= IConnectHere =

iConnectHere is the consumer division of Deltathree, which provides VoIP internet telephony service to consumers and businesses worldwide. The company's products are: Broadband (Internet) Phones, PC to Phone service, Mobile Dialers, Calling Cards and local phone numbers.

==History==
Deltathree was founded in 1996 and on March 14, 1997, first demonstrated a direct telephone conversation over the Internet. By June 1999, deltathree's PC-to-Phone and Phone-to-Phone services became commercially available. In September 2001 the iConnectHere brand and service was launched with even lower rates that initially offered.

On December 19, 2001, Deltathree announced that iConnectHere would offer its PC-to-phone service to MSN Messenger and Windows Messenger users in 17 countries.

In 2007, Deltathree launched a communications solution called JoIP jointly with Panasonic. JoIP is a service enabling regular phone owners of Panasonic's Globrange to make cheap international calls.

In July 2010, Deltathree launched a communications solution called the JoIP Mobile (mobile.joip.com). This VoIP mobile dialer can be downloaded to the mobile (practically any smartphone) of the user: BlackBerry OS, Symbian OS, Android OS and iPhone. Windows OS and Blackberry will soon be launched as well.

On August 1, 2017, Deltathree, LLC, provider of iConnecthere discontinued service.

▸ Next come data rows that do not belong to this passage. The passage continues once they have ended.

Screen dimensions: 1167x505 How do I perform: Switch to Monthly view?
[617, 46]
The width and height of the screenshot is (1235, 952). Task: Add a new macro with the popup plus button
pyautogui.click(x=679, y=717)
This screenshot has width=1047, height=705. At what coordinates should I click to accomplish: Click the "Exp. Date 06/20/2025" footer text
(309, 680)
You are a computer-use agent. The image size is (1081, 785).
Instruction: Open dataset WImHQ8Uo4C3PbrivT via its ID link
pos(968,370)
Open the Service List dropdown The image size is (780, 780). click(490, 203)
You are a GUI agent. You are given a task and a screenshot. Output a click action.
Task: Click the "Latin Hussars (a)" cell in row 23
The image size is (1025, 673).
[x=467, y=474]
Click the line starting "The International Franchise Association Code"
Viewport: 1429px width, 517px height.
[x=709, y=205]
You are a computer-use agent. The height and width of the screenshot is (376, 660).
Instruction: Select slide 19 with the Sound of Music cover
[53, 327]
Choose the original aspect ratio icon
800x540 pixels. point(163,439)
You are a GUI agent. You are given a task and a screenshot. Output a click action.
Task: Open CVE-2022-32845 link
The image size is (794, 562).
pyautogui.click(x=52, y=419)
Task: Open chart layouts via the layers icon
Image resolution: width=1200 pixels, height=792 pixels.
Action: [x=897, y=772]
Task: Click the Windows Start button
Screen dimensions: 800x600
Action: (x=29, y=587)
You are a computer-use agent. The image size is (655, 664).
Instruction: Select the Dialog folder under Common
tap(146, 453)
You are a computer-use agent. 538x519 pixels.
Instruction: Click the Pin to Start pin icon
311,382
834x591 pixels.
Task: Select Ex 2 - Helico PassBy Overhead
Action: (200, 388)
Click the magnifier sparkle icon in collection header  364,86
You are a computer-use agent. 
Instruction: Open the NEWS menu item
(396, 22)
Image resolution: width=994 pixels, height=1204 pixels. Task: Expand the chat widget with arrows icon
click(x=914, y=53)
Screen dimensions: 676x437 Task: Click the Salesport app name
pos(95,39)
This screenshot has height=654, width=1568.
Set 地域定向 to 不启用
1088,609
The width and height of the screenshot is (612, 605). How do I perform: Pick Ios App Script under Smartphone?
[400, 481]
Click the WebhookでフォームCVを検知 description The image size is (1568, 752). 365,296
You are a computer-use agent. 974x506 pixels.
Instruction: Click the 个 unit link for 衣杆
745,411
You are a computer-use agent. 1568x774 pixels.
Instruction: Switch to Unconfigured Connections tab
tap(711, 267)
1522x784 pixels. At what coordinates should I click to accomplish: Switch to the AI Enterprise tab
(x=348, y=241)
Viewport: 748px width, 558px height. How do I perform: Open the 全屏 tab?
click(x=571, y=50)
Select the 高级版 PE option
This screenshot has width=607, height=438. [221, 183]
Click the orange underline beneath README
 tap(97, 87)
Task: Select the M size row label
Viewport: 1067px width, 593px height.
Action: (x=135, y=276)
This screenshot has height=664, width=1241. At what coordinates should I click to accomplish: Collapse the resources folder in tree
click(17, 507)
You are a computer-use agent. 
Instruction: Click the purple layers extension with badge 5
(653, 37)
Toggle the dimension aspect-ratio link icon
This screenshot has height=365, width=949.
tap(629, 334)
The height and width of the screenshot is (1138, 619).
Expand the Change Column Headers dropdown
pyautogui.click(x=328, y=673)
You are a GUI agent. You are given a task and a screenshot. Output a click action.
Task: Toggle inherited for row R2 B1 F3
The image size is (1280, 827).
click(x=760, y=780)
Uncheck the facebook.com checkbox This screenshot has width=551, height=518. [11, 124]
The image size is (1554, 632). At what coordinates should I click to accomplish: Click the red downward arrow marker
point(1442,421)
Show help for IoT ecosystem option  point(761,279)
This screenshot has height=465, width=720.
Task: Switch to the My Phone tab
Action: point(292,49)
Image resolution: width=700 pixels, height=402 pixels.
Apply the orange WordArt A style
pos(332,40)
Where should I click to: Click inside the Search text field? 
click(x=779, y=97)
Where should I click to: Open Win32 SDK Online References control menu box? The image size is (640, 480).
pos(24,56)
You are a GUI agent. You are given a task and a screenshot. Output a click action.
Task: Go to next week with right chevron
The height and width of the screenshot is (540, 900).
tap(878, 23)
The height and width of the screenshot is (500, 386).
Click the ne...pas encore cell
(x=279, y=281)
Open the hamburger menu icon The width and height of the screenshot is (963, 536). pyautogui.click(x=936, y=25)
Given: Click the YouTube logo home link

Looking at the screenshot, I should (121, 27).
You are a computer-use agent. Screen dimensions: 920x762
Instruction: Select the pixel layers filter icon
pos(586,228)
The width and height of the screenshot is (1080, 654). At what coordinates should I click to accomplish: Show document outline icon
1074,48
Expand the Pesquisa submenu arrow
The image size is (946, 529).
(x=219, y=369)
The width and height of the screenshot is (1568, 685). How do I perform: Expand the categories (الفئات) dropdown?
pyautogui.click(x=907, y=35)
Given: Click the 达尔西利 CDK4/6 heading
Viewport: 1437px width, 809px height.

==Client applications and devices==
iConnectHere provides a free client applications such as the PC to Phone Dialer and Mobile Dialers as part of its service; to date the application had 8 major releases (current version is 8). Additionally, iConnectHere offers a free broadband phone adapter from Linksys along with the Pay as you Go World Plans with local receiving calls numbers all over the world among other international and U.S calling plans.